**ACTIVITY**
Below is a block of data; give all of it again word for word.
(DATA FOR THIS TASK begins)
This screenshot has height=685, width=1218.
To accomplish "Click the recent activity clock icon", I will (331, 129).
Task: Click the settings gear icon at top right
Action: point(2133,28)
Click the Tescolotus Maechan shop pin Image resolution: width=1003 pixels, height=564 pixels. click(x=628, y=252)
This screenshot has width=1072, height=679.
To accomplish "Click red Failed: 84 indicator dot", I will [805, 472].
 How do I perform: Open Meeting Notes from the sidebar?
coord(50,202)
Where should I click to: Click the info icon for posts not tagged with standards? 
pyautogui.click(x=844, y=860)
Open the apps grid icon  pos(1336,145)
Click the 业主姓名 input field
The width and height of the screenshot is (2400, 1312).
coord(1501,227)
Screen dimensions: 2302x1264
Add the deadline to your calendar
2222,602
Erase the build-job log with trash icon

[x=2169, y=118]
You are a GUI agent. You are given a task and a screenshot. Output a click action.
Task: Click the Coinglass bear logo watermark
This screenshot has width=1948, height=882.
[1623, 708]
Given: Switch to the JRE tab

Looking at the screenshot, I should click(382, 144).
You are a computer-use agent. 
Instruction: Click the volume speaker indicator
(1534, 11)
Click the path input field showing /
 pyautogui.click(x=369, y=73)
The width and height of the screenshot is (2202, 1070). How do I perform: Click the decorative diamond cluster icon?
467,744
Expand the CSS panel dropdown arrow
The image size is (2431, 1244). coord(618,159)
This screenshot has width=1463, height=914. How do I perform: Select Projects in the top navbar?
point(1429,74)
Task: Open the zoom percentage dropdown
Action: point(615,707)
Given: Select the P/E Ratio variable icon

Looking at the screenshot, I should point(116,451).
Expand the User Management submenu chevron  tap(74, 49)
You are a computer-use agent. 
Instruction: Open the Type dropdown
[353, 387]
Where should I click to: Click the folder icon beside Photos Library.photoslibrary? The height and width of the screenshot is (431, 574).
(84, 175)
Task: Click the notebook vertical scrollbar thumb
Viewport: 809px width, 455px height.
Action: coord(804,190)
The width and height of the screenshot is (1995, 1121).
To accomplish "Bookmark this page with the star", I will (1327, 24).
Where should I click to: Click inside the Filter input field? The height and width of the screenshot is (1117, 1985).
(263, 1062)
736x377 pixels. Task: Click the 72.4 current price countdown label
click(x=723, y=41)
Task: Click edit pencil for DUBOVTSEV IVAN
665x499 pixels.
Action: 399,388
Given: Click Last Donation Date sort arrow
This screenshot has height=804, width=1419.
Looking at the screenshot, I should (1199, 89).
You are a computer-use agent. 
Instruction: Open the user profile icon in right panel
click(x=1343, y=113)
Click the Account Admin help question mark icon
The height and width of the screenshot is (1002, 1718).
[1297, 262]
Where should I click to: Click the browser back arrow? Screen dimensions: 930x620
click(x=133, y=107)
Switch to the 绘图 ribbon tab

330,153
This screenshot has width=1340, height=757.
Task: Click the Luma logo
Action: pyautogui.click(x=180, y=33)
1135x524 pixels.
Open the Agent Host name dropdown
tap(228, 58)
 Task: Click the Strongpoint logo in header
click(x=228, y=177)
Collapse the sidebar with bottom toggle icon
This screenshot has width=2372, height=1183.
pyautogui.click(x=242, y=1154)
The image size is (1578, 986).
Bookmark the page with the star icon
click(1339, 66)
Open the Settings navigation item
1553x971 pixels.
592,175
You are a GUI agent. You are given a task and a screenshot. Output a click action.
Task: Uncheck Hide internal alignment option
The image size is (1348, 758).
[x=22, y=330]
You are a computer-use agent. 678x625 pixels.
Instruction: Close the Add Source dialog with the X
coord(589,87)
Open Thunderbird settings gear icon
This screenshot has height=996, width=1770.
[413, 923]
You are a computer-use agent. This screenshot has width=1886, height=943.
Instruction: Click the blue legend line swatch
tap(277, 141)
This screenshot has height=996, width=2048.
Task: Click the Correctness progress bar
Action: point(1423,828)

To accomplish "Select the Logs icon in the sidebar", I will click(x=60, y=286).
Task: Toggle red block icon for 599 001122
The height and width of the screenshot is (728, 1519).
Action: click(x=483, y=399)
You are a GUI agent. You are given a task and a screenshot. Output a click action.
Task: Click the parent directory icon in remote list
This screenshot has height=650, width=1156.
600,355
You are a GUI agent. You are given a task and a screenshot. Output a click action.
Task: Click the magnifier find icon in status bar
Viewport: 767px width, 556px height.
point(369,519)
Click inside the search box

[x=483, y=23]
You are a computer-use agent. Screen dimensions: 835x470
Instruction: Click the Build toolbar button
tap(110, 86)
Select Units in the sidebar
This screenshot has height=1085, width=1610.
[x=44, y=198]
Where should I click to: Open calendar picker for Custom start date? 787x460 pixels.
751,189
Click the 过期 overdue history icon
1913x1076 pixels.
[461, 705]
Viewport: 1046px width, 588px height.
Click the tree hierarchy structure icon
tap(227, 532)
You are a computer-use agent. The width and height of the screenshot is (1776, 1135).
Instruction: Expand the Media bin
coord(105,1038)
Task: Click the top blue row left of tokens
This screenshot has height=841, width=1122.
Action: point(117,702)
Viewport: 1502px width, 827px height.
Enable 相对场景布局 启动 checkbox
(DATA FOR THIS TASK ends)
**EXPECTED ANSWER**
This screenshot has height=685, width=1218.
To accomplish "Click the recent activity clock icon", I will (331, 129).
Task: Click the settings gear icon at top right
Action: point(2133,28)
Click the Tescolotus Maechan shop pin Image resolution: width=1003 pixels, height=564 pixels. click(x=628, y=252)
This screenshot has width=1072, height=679.
To accomplish "Click red Failed: 84 indicator dot", I will [805, 472].
 How do I perform: Open Meeting Notes from the sidebar?
coord(50,202)
Where should I click to: Click the info icon for posts not tagged with standards? 
pyautogui.click(x=844, y=860)
Open the apps grid icon  pos(1336,145)
Click the 业主姓名 input field
The width and height of the screenshot is (2400, 1312).
coord(1501,227)
Screen dimensions: 2302x1264
Add the deadline to your calendar
2222,602
Erase the build-job log with trash icon

[x=2169, y=118]
You are a GUI agent. You are given a task and a screenshot. Output a click action.
Task: Click the Coinglass bear logo watermark
This screenshot has width=1948, height=882.
[1623, 708]
Given: Switch to the JRE tab

Looking at the screenshot, I should click(382, 144).
You are a computer-use agent. 
Instruction: Click the volume speaker indicator
(1534, 11)
Click the path input field showing /
 pyautogui.click(x=369, y=73)
The width and height of the screenshot is (2202, 1070). How do I perform: Click the decorative diamond cluster icon?
467,744
Expand the CSS panel dropdown arrow
The image size is (2431, 1244). coord(618,159)
This screenshot has width=1463, height=914. How do I perform: Select Projects in the top navbar?
point(1429,74)
Task: Open the zoom percentage dropdown
Action: point(615,707)
Given: Select the P/E Ratio variable icon

Looking at the screenshot, I should point(116,451).
Expand the User Management submenu chevron  tap(74, 49)
You are a computer-use agent. 
Instruction: Open the Type dropdown
[353, 387]
Where should I click to: Click the folder icon beside Photos Library.photoslibrary? The height and width of the screenshot is (431, 574).
(84, 175)
Task: Click the notebook vertical scrollbar thumb
Viewport: 809px width, 455px height.
Action: coord(804,190)
The width and height of the screenshot is (1995, 1121).
To accomplish "Bookmark this page with the star", I will (1327, 24).
Where should I click to: Click inside the Filter input field? The height and width of the screenshot is (1117, 1985).
(263, 1062)
736x377 pixels. Task: Click the 72.4 current price countdown label
click(x=723, y=41)
Task: Click edit pencil for DUBOVTSEV IVAN
665x499 pixels.
Action: 399,388
Given: Click Last Donation Date sort arrow
This screenshot has height=804, width=1419.
Looking at the screenshot, I should (1199, 89).
You are a computer-use agent. 
Instruction: Open the user profile icon in right panel
click(x=1343, y=113)
Click the Account Admin help question mark icon
The height and width of the screenshot is (1002, 1718).
[1297, 262]
Where should I click to: Click the browser back arrow? Screen dimensions: 930x620
click(x=133, y=107)
Switch to the 绘图 ribbon tab

330,153
This screenshot has width=1340, height=757.
Task: Click the Luma logo
Action: pyautogui.click(x=180, y=33)
1135x524 pixels.
Open the Agent Host name dropdown
tap(228, 58)
 Task: Click the Strongpoint logo in header
click(x=228, y=177)
Collapse the sidebar with bottom toggle icon
This screenshot has width=2372, height=1183.
pyautogui.click(x=242, y=1154)
The image size is (1578, 986).
Bookmark the page with the star icon
click(1339, 66)
Open the Settings navigation item
1553x971 pixels.
592,175
You are a GUI agent. You are given a task and a screenshot. Output a click action.
Task: Uncheck Hide internal alignment option
The image size is (1348, 758).
[x=22, y=330]
You are a computer-use agent. 678x625 pixels.
Instruction: Close the Add Source dialog with the X
coord(589,87)
Open Thunderbird settings gear icon
This screenshot has height=996, width=1770.
[413, 923]
You are a computer-use agent. This screenshot has width=1886, height=943.
Instruction: Click the blue legend line swatch
tap(277, 141)
This screenshot has height=996, width=2048.
Task: Click the Correctness progress bar
Action: point(1423,828)

To accomplish "Select the Logs icon in the sidebar", I will click(x=60, y=286).
Task: Toggle red block icon for 599 001122
The height and width of the screenshot is (728, 1519).
Action: click(x=483, y=399)
You are a GUI agent. You are given a task and a screenshot. Output a click action.
Task: Click the parent directory icon in remote list
This screenshot has height=650, width=1156.
600,355
You are a GUI agent. You are given a task and a screenshot. Output a click action.
Task: Click the magnifier find icon in status bar
Viewport: 767px width, 556px height.
point(369,519)
Click inside the search box

[x=483, y=23]
You are a computer-use agent. Screen dimensions: 835x470
Instruction: Click the Build toolbar button
tap(110, 86)
Select Units in the sidebar
This screenshot has height=1085, width=1610.
[x=44, y=198]
Where should I click to: Open calendar picker for Custom start date? 787x460 pixels.
751,189
Click the 过期 overdue history icon
1913x1076 pixels.
[461, 705]
Viewport: 1046px width, 588px height.
Click the tree hierarchy structure icon
tap(227, 532)
You are a computer-use agent. The width and height of the screenshot is (1776, 1135).
Instruction: Expand the Media bin
coord(105,1038)
Task: Click the top blue row left of tokens
This screenshot has height=841, width=1122.
Action: point(117,702)
Viewport: 1502px width, 827px height.
Enable 相对场景布局 启动 checkbox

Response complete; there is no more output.